UK company insolvencies to rise sharply as state support measures unravel

Company insolvencies are forecast to rise sharply in the UK over the coming months as government support measures are unravelled. Begbies Traynor, the insolvency specialist, warned businesses were facing the “double whammy” of accruing liabilities and the withdrawal of state support schemes. “I expect we’ll see numbers of insolvencies in […]

Company insolvencies are forecast to rise sharply in the UK over the coming months as government support measures are unravelled.

Begbies Traynor, the insolvency specialist, warned businesses were facing the “double whammy” of accruing liabilities and the withdrawal of state support schemes.

“I expect we’ll see numbers of insolvencies in excess of what we saw in 2008,” said group executive chairman Ric Traynor, comparing the recession caused by the pandemic with the financial crash.

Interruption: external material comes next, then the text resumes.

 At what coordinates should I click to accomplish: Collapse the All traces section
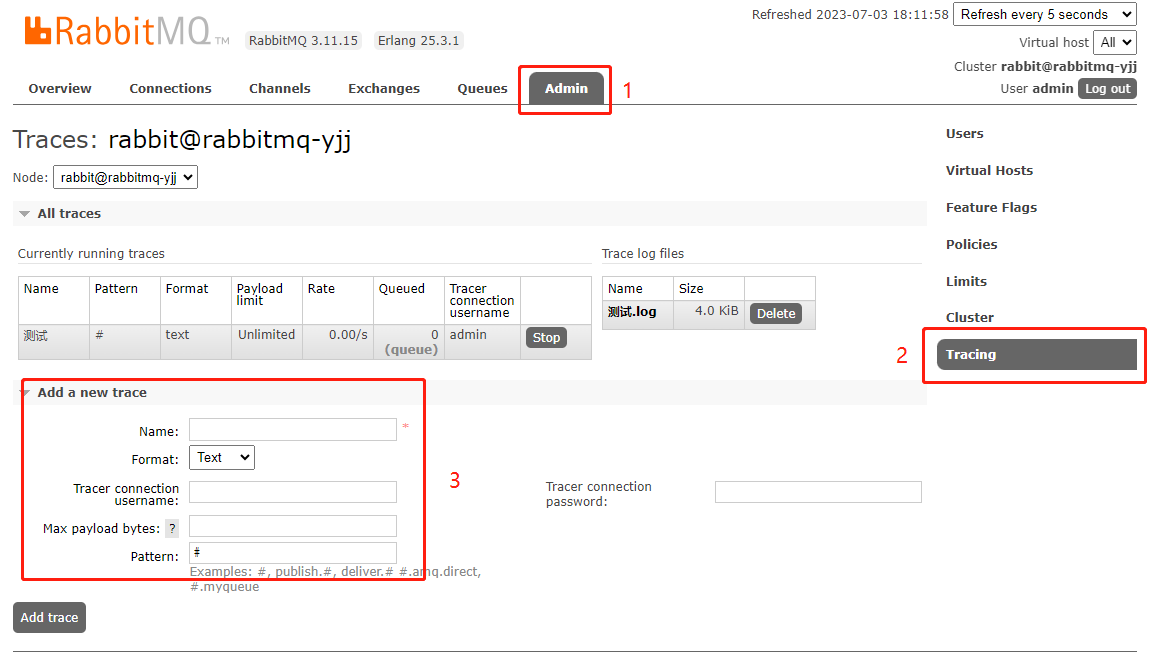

“Many companies have essentially gone into hibernation, pulling down the shutters, taking the phone off the hook and not responding to creditors,” added Mr Traynor.

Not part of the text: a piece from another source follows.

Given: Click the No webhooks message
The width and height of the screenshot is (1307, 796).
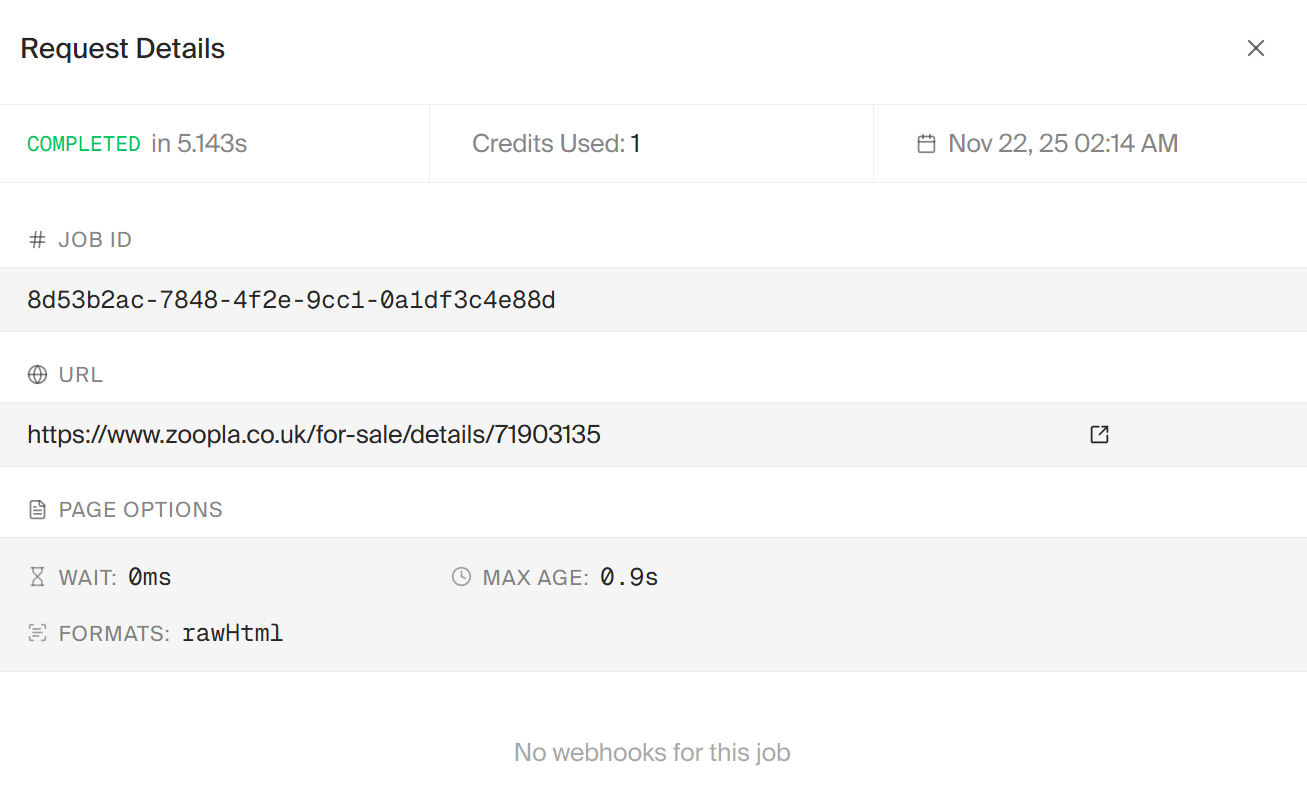Looking at the screenshot, I should coord(651,752).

“But those liabilities are still accruing, and we’re going to have the double whammy of government support schemes being pulled . . . So we expect to see a spike [in insolvencies] in the second half of the year and running into next year.”

There was an increase in the number of company insolvencies in July as businesses began to confront their balance sheets after months of mothballed activity during lockdown, according to Begbies.

“We’ve certainly seen in July an increase in insolvency activity,” said Mr Traynor, adding that businesses were going insolvent across the board, but it was most prevalent in construction, bars, restaurants and retail.

Fashion retailers Debenhams, Monsoon, Quiz and TM Lewin, shopping centre owner Intu and furniture stores Harveys and Bensons for Beds have all launched insolvency proceedings.

Mr Traynor’s insolvency warning came as the company announced full-year results.

It reported revenue growth of 17 per cent to £70.5m for the year ending on April 30, despite a “quite material” fall in insolvency activity during lockdown as companies began to mothball.

Pre-tax profit dropped to £2.9m from £3.3m a year earlier, partly because of acquisition costs.

Mr Traynor said Begbies would continue to expand its employee numbers, and the majority of new recruits would join the insolvency division to help handle the expected spike in numbers.